Fast forward a few years - Toby is now fifteen. He's gone through puberty, still gangly and plain-looking but with a little fuzz on his face. He's got the same hormonal urges as the next fifteen year old boy, but has no clue how to act on them. School is the same; no friends and lots of mockery from the masses. He shrugs it all off, because he doesn't care. Herein lies the problem: he doesn't care. He has little to no social skill. He wouldn't know what to do in a social situation. He can't communicate with people very well because he doesn't talk to anyone aside from teachers, who have noticed his lack of socialisation and written home about it several times. His parents have gotten quite worried, and rightly so. His room looks different now; he has his own game server, a room full of geeky contraptions and not one, but several computers. He owns a Macbook, a PC and he still treasures his old laptop running Gentoo. He's a veritable ubergeek and he's only fifteen years old: he's beyond a wizard in most programming languages, and he's a skilled hacker who actively involves himself in campaigns on the Internet.
The only interaction Toby has with other people is via gaming, or via forums. People still don't know how old he is, but they do know one thing; he's a highly skilled Internet user and the Internet is his life.
Toby passes his exams with flying colours and his parents want to know if he's staying on for sixth form, or going to college. He tells them he doesn't know yet and wants a break from school because he's worked very hard and deserves a break. His parents frown on this, but hope it's just a phase. They're increasingly worried about his lack of peer interaction, but he gets around that by telling them he talks to his school friends on instant messenger, even though he doesn't have any.
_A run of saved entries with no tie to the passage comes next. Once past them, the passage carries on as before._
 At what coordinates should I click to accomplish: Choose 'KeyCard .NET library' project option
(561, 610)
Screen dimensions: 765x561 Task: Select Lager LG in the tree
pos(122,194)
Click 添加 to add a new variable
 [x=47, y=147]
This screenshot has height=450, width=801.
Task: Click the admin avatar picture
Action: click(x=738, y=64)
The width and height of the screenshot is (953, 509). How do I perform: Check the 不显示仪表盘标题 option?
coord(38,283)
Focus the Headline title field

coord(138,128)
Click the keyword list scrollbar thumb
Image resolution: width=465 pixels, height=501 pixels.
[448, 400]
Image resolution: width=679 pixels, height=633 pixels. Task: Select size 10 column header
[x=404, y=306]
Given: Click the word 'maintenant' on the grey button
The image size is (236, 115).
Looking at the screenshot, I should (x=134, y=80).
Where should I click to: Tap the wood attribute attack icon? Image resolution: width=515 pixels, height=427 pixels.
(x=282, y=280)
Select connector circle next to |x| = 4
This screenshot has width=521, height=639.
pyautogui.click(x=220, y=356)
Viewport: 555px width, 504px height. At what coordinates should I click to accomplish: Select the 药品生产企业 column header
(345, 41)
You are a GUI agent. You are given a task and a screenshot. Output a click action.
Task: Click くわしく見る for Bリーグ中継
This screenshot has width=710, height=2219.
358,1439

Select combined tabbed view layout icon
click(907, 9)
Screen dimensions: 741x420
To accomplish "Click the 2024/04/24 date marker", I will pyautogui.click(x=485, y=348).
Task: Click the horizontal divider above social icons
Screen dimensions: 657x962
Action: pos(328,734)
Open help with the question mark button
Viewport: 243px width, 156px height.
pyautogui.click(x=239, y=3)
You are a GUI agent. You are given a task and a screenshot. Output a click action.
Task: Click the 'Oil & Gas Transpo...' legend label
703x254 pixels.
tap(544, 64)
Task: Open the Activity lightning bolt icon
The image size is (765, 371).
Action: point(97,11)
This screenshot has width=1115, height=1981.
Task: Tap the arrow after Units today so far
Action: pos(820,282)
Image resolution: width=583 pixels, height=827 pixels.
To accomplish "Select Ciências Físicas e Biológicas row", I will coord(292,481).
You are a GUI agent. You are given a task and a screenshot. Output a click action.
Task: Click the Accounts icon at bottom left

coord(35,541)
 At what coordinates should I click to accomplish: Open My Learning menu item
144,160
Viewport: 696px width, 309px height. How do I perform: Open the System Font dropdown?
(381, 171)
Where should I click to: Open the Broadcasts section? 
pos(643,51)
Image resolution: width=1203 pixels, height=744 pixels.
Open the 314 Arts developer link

Six months go by and Toby's still in his room, on the Internet, with no friends, and no intention of going to college. His parents are exasperated because Toby is vastly intelligent - but he refuses to leave the house to do anything else. He is almost completely nocturnal, and doesn't even go down to dinner anymore. Sometimes his parents don't see him for days because he is sleeping at opposing times. Yet because they weren't closely monitoring him when he was younger, and because now he gets angry when they broach the subject of college with him, they leave him alone.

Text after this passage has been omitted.